Selanjutnya, karena banyak masyarakat yang tidak melanjutkan ke SLTA, maka tahun ajaran 2013-2014, Pesantrean Nurul Islam bermaksud mendirikan MA. “Dan Alhamdulillah izin operasional sudah turun. Sehingga tahun depan kami sudah mulai MA,” jelasnya.
Lebih lanjut Munir bermaksud menggratiskan biaya sekolah di MA. Lantas dari mana membiayai para guru yang mengajar? Munir mengatakan akan menggunakan dana pribadinya. Kebetulan Munir tercatat sebagai salah satu PNS. “Insya Allah cukup menyisihkan sebagian gaji saya untuk para guru. Disamping dari hasil bercocok tanam,” terangnya.
Untuk kegiatan pesantren sehari-hari, santri diwajibkan mengikuti kajian kitab kuning. “Kegiatan dimulai usai sholat Subuh. Setelah ngaji kitab kuning pada pukul 6.30 dilanjutkan dengan sekolah formal. Yang sekolah MI masuk, demikian juga dengan RA dan MTs,” tegasnya.
Selain mondok, banyak warga sekitar yang sekolah di Pesantren Nurul Islam. Sekitar pukul 9.00, proses belajar mengajar istirahat. Seluruh santri dan siswa dilanjutkan dengan sholat Dhuha. Pukul 09.30 belajar mengajar dimulai hingga pukul 12.30. “Setelah Dhuhur para santri istirahat di kamar masing-masing,” tandasnya.
Pada pukul 13.30 santri kembali masuk sekolah diniyah. Sekolah diniyah wajib diikuti seluruh santri baik putra maupun putri. Sekolah diniyah sendiri menggunakan kurikulum yang ditetapkan sendiri oleh pesantren. “Diniyah berbeda dengan formal. Jadi jadwal ujian, materi ujian tergantung pesantrean. Termasuk kitab yang digunakan,” tambahnya.

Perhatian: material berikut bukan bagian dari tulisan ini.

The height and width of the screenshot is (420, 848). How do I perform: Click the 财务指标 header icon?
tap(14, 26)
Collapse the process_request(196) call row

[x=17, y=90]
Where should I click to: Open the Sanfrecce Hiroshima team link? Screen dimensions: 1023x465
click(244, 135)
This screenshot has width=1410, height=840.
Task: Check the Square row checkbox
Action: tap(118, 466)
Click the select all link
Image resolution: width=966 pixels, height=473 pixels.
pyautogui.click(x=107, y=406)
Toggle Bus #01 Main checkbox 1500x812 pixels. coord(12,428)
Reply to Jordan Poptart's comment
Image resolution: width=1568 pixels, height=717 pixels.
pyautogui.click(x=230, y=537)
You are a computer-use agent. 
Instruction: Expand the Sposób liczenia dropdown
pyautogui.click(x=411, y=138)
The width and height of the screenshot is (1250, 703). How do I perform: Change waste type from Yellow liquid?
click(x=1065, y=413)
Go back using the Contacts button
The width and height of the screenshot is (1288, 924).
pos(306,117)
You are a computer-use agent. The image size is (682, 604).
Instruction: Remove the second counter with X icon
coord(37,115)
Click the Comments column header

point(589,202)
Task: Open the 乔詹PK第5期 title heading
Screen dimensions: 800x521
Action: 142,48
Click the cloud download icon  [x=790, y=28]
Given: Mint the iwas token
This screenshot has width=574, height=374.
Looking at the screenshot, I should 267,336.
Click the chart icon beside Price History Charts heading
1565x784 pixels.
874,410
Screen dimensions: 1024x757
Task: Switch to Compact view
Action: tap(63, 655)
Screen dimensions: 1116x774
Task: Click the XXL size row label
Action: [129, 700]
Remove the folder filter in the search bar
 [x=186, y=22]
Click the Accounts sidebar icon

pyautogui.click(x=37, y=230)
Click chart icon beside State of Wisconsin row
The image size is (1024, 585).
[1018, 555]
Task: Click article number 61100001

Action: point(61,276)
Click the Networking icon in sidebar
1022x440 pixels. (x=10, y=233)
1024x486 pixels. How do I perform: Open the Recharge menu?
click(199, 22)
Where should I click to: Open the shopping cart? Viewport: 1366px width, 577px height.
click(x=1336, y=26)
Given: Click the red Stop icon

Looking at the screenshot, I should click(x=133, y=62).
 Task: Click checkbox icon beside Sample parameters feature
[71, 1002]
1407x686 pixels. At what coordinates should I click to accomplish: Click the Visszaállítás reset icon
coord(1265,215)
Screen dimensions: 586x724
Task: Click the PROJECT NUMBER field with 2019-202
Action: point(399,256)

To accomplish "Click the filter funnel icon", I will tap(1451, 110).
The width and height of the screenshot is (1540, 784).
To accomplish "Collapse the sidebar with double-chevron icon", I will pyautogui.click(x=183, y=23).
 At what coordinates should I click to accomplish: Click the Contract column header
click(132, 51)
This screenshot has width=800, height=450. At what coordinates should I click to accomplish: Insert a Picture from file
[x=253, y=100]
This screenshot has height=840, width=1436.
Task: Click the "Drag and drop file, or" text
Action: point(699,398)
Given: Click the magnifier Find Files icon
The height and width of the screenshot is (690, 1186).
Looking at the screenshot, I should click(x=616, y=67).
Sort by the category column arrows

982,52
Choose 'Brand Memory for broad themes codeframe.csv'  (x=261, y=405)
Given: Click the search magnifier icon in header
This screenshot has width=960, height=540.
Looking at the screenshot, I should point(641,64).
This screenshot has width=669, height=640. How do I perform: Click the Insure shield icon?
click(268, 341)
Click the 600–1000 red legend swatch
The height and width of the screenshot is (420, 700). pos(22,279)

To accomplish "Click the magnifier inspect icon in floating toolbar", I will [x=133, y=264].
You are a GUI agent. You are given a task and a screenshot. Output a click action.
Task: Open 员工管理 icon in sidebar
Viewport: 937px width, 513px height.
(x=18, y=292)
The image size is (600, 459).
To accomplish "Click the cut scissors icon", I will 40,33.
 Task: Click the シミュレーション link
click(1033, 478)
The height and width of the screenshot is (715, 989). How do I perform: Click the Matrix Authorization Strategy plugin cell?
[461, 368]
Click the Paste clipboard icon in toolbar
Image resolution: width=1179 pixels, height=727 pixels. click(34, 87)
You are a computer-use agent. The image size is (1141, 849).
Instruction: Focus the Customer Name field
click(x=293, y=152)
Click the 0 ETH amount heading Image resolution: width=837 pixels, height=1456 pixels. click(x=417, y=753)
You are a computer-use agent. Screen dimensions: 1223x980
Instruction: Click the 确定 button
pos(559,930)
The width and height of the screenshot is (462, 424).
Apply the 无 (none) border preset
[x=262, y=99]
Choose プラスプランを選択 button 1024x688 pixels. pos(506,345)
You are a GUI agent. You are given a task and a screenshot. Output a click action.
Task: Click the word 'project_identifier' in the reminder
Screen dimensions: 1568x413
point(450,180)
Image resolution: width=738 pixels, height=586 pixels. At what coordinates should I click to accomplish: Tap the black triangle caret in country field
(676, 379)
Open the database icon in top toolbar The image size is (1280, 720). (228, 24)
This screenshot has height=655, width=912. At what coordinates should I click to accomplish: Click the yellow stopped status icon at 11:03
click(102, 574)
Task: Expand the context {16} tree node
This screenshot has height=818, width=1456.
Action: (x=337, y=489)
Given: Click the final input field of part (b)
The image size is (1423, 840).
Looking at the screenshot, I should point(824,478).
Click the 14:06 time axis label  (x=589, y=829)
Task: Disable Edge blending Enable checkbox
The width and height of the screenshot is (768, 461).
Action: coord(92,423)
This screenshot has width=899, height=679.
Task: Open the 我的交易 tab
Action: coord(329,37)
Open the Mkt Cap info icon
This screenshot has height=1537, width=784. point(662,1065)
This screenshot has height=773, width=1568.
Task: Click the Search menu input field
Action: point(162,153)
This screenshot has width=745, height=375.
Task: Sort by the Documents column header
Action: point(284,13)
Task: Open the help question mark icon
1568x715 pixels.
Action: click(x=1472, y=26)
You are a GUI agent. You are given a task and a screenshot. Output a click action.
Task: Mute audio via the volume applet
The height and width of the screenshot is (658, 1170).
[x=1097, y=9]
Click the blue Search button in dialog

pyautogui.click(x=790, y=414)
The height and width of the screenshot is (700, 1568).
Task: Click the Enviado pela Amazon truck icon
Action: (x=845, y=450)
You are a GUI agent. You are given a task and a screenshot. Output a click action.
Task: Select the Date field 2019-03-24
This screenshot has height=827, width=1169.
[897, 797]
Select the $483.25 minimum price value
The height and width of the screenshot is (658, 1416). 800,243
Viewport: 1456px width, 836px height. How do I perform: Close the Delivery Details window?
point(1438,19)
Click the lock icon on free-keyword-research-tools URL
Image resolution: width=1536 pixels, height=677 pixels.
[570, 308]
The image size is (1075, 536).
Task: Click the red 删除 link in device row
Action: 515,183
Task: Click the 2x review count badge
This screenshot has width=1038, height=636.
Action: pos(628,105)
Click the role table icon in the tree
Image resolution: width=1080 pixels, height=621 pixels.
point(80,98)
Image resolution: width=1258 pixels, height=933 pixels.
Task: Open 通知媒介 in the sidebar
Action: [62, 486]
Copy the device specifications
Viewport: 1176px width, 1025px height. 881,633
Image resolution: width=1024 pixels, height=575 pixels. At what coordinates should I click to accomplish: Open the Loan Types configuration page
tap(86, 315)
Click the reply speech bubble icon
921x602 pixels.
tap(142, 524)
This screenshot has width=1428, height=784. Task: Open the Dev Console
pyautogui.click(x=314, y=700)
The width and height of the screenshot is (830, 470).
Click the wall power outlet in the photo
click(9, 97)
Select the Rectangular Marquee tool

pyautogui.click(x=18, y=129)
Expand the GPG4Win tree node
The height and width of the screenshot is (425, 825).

Untuk pelajarannya, pesantren ini menggunakan beberapa referensi kitab kuning yang menjadi ciri khas pesantren. Untuk ilmu fiqih menggunakan Sullamul Taufiq dan Bulughul Marom. Sementara untul ilmu hadist menggunakan hadist 101. Untuk ilmu Nahu menggunakan Nadzom Jurmiyah dan Alfiyah. Untuk ilmu Tafsir Al Quran, menggunakan Tafsir Jalalain sebagi dasar pembelajaran. “Kesemuanya itu merupakan kitab yang wajib dipahami dan dipelajari dengan baik, bagi semua santri yang mondok disini,”pungkasnya.